Assignment: Your answer must contain each line of the data, copied exactly.

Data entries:

+++

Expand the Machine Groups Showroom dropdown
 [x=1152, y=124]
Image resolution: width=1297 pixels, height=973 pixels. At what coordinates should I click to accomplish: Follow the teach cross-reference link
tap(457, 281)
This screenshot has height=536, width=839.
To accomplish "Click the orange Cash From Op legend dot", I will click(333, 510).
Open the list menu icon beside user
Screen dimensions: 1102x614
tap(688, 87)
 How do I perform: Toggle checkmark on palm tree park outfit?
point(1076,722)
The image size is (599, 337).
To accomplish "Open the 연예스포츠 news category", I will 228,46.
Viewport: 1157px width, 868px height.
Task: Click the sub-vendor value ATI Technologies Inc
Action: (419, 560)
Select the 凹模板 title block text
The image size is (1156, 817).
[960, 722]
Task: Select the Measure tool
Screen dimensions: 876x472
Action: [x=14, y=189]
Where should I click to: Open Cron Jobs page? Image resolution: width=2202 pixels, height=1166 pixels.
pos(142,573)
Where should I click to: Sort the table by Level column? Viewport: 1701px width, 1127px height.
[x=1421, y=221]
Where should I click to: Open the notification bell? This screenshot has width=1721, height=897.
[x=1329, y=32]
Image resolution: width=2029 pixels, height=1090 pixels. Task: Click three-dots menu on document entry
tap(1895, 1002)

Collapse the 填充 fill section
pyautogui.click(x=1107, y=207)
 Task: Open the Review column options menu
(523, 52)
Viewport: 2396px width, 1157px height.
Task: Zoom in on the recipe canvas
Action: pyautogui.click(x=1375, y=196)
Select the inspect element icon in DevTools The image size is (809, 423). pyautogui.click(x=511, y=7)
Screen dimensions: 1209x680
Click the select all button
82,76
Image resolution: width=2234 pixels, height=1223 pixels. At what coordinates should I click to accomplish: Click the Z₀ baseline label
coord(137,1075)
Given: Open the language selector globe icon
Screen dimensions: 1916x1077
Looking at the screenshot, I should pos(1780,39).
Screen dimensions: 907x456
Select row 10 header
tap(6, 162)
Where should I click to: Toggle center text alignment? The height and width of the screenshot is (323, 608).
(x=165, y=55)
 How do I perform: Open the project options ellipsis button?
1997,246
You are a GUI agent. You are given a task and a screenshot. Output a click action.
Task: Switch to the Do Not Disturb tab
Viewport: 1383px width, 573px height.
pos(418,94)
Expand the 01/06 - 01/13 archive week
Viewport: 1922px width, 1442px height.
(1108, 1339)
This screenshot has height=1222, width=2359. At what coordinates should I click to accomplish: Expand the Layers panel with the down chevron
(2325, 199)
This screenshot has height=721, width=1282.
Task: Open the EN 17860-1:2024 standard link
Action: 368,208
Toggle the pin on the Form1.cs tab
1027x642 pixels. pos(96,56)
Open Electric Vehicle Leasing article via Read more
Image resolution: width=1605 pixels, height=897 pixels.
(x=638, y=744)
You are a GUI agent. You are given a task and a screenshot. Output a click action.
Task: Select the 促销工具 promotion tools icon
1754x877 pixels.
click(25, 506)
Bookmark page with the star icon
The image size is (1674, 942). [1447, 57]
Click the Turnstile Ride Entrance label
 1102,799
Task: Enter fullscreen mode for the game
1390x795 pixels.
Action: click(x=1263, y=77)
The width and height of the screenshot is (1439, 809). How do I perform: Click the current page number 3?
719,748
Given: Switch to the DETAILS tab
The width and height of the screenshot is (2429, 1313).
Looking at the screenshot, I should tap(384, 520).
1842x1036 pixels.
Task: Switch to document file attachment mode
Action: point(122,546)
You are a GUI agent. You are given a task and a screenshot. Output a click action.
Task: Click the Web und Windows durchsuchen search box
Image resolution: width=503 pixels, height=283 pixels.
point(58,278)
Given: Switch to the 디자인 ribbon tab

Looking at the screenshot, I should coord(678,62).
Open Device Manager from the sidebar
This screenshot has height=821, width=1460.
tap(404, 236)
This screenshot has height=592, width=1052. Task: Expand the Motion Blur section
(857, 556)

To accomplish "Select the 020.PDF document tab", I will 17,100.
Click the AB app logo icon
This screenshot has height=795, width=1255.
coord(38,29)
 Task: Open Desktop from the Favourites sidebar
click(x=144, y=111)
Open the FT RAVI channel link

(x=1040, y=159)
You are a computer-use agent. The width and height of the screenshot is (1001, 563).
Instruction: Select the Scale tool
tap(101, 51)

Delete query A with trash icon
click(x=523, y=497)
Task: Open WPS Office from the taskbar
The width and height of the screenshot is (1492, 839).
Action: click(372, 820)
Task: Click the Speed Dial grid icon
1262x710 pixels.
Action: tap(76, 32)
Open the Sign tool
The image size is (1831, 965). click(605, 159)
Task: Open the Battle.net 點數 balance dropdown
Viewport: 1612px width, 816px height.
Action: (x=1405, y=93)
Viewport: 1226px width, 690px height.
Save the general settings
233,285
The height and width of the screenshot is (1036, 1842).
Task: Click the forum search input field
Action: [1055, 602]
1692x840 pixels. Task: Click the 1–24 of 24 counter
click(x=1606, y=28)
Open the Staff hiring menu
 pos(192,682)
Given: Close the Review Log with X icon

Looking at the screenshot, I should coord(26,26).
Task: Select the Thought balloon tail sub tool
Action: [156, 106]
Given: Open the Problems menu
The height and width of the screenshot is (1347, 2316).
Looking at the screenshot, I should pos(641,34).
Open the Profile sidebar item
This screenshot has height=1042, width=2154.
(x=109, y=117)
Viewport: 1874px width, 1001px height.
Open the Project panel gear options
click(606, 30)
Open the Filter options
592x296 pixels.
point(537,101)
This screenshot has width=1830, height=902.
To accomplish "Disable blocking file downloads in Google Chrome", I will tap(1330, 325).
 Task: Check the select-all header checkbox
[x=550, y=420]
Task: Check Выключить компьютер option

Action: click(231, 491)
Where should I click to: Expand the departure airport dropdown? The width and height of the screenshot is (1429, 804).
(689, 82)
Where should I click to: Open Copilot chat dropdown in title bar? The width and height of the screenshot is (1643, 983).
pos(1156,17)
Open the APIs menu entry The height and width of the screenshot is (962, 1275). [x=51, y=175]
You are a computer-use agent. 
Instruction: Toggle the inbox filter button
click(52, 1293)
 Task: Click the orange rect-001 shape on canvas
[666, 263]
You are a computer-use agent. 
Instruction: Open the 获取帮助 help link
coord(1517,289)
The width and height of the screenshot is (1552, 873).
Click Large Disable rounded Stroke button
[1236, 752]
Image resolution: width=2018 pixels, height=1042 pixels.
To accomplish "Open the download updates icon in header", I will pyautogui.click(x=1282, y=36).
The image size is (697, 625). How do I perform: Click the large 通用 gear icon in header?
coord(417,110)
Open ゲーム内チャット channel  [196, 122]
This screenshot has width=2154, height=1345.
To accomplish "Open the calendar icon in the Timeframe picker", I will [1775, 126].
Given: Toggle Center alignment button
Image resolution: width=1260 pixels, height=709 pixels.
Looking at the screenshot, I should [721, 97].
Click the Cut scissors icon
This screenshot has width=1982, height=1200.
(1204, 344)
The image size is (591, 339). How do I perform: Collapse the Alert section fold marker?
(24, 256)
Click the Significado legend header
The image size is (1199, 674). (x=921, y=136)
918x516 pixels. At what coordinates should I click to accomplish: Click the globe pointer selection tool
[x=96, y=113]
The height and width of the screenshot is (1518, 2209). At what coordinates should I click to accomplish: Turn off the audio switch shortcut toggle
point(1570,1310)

+++

Task solution:
Expand the Machine Groups Showroom dropdown
 [x=1152, y=124]
Image resolution: width=1297 pixels, height=973 pixels. At what coordinates should I click to accomplish: Follow the teach cross-reference link
tap(457, 281)
This screenshot has height=536, width=839.
To accomplish "Click the orange Cash From Op legend dot", I will click(333, 510).
Open the list menu icon beside user
Screen dimensions: 1102x614
tap(688, 87)
 How do I perform: Toggle checkmark on palm tree park outfit?
point(1076,722)
The image size is (599, 337).
To accomplish "Open the 연예스포츠 news category", I will 228,46.
Viewport: 1157px width, 868px height.
Task: Click the sub-vendor value ATI Technologies Inc
Action: (419, 560)
Select the 凹模板 title block text
The image size is (1156, 817).
[960, 722]
Task: Select the Measure tool
Screen dimensions: 876x472
Action: [x=14, y=189]
Where should I click to: Open Cron Jobs page? Image resolution: width=2202 pixels, height=1166 pixels.
pos(142,573)
Where should I click to: Sort the table by Level column? Viewport: 1701px width, 1127px height.
[x=1421, y=221]
Where should I click to: Open the notification bell? This screenshot has width=1721, height=897.
[x=1329, y=32]
Image resolution: width=2029 pixels, height=1090 pixels. Task: Click three-dots menu on document entry
tap(1895, 1002)

Collapse the 填充 fill section
pyautogui.click(x=1107, y=207)
 Task: Open the Review column options menu
(523, 52)
Viewport: 2396px width, 1157px height.
Task: Zoom in on the recipe canvas
Action: pyautogui.click(x=1375, y=196)
Select the inspect element icon in DevTools The image size is (809, 423). pyautogui.click(x=511, y=7)
Screen dimensions: 1209x680
Click the select all button
82,76
Image resolution: width=2234 pixels, height=1223 pixels. At what coordinates should I click to accomplish: Click the Z₀ baseline label
coord(137,1075)
Given: Open the language selector globe icon
Screen dimensions: 1916x1077
Looking at the screenshot, I should pos(1780,39).
Screen dimensions: 907x456
Select row 10 header
tap(6, 162)
Where should I click to: Toggle center text alignment? The height and width of the screenshot is (323, 608).
(x=165, y=55)
 How do I perform: Open the project options ellipsis button?
1997,246
You are a GUI agent. You are given a task and a screenshot. Output a click action.
Task: Switch to the Do Not Disturb tab
Viewport: 1383px width, 573px height.
pos(418,94)
Expand the 01/06 - 01/13 archive week
Viewport: 1922px width, 1442px height.
(1108, 1339)
This screenshot has height=1222, width=2359. At what coordinates should I click to accomplish: Expand the Layers panel with the down chevron
(2325, 199)
This screenshot has height=721, width=1282.
Task: Open the EN 17860-1:2024 standard link
Action: 368,208
Toggle the pin on the Form1.cs tab
1027x642 pixels. pos(96,56)
Open Electric Vehicle Leasing article via Read more
Image resolution: width=1605 pixels, height=897 pixels.
(x=638, y=744)
You are a GUI agent. You are given a task and a screenshot. Output a click action.
Task: Select the 促销工具 promotion tools icon
1754x877 pixels.
click(25, 506)
Bookmark page with the star icon
The image size is (1674, 942). [1447, 57]
Click the Turnstile Ride Entrance label
 1102,799
Task: Enter fullscreen mode for the game
1390x795 pixels.
Action: click(x=1263, y=77)
The width and height of the screenshot is (1439, 809). How do I perform: Click the current page number 3?
719,748
Given: Switch to the DETAILS tab
The width and height of the screenshot is (2429, 1313).
Looking at the screenshot, I should tap(384, 520).
1842x1036 pixels.
Task: Switch to document file attachment mode
Action: point(122,546)
You are a GUI agent. You are given a task and a screenshot. Output a click action.
Task: Click the Web und Windows durchsuchen search box
Image resolution: width=503 pixels, height=283 pixels.
point(58,278)
Given: Switch to the 디자인 ribbon tab

Looking at the screenshot, I should coord(678,62).
Open Device Manager from the sidebar
This screenshot has height=821, width=1460.
tap(404, 236)
This screenshot has height=592, width=1052. Task: Expand the Motion Blur section
(857, 556)

To accomplish "Select the 020.PDF document tab", I will 17,100.
Click the AB app logo icon
This screenshot has height=795, width=1255.
coord(38,29)
 Task: Open Desktop from the Favourites sidebar
click(x=144, y=111)
Open the FT RAVI channel link

(x=1040, y=159)
You are a computer-use agent. The width and height of the screenshot is (1001, 563).
Instruction: Select the Scale tool
tap(101, 51)

Delete query A with trash icon
click(x=523, y=497)
Task: Open WPS Office from the taskbar
The width and height of the screenshot is (1492, 839).
Action: click(372, 820)
Task: Click the Speed Dial grid icon
1262x710 pixels.
Action: tap(76, 32)
Open the Sign tool
The image size is (1831, 965). click(605, 159)
Task: Open the Battle.net 點數 balance dropdown
Viewport: 1612px width, 816px height.
Action: (x=1405, y=93)
Viewport: 1226px width, 690px height.
Save the general settings
233,285
The height and width of the screenshot is (1036, 1842).
Task: Click the forum search input field
Action: [1055, 602]
1692x840 pixels. Task: Click the 1–24 of 24 counter
click(x=1606, y=28)
Open the Staff hiring menu
 pos(192,682)
Given: Close the Review Log with X icon

Looking at the screenshot, I should coord(26,26).
Task: Select the Thought balloon tail sub tool
Action: [156, 106]
Given: Open the Problems menu
The height and width of the screenshot is (1347, 2316).
Looking at the screenshot, I should pos(641,34).
Open the Profile sidebar item
This screenshot has height=1042, width=2154.
(x=109, y=117)
Viewport: 1874px width, 1001px height.
Open the Project panel gear options
click(606, 30)
Open the Filter options
592x296 pixels.
point(537,101)
This screenshot has width=1830, height=902.
To accomplish "Disable blocking file downloads in Google Chrome", I will tap(1330, 325).
 Task: Check the select-all header checkbox
[x=550, y=420]
Task: Check Выключить компьютер option

Action: click(231, 491)
Where should I click to: Expand the departure airport dropdown? The width and height of the screenshot is (1429, 804).
(689, 82)
Where should I click to: Open Copilot chat dropdown in title bar? The width and height of the screenshot is (1643, 983).
pos(1156,17)
Open the APIs menu entry The height and width of the screenshot is (962, 1275). [x=51, y=175]
You are a computer-use agent. 
Instruction: Toggle the inbox filter button
click(52, 1293)
 Task: Click the orange rect-001 shape on canvas
[666, 263]
You are a computer-use agent. 
Instruction: Open the 获取帮助 help link
coord(1517,289)
The width and height of the screenshot is (1552, 873).
Click Large Disable rounded Stroke button
[1236, 752]
Image resolution: width=2018 pixels, height=1042 pixels.
To accomplish "Open the download updates icon in header", I will pyautogui.click(x=1282, y=36).
The image size is (697, 625). How do I perform: Click the large 通用 gear icon in header?
coord(417,110)
Open ゲーム内チャット channel  [196, 122]
This screenshot has width=2154, height=1345.
To accomplish "Open the calendar icon in the Timeframe picker", I will [1775, 126].
Given: Toggle Center alignment button
Image resolution: width=1260 pixels, height=709 pixels.
Looking at the screenshot, I should [721, 97].
Click the Cut scissors icon
This screenshot has width=1982, height=1200.
(1204, 344)
The image size is (591, 339). How do I perform: Collapse the Alert section fold marker?
(24, 256)
Click the Significado legend header
The image size is (1199, 674). (x=921, y=136)
918x516 pixels. At what coordinates should I click to accomplish: Click the globe pointer selection tool
[x=96, y=113]
The height and width of the screenshot is (1518, 2209). At what coordinates should I click to accomplish: Turn off the audio switch shortcut toggle
point(1570,1310)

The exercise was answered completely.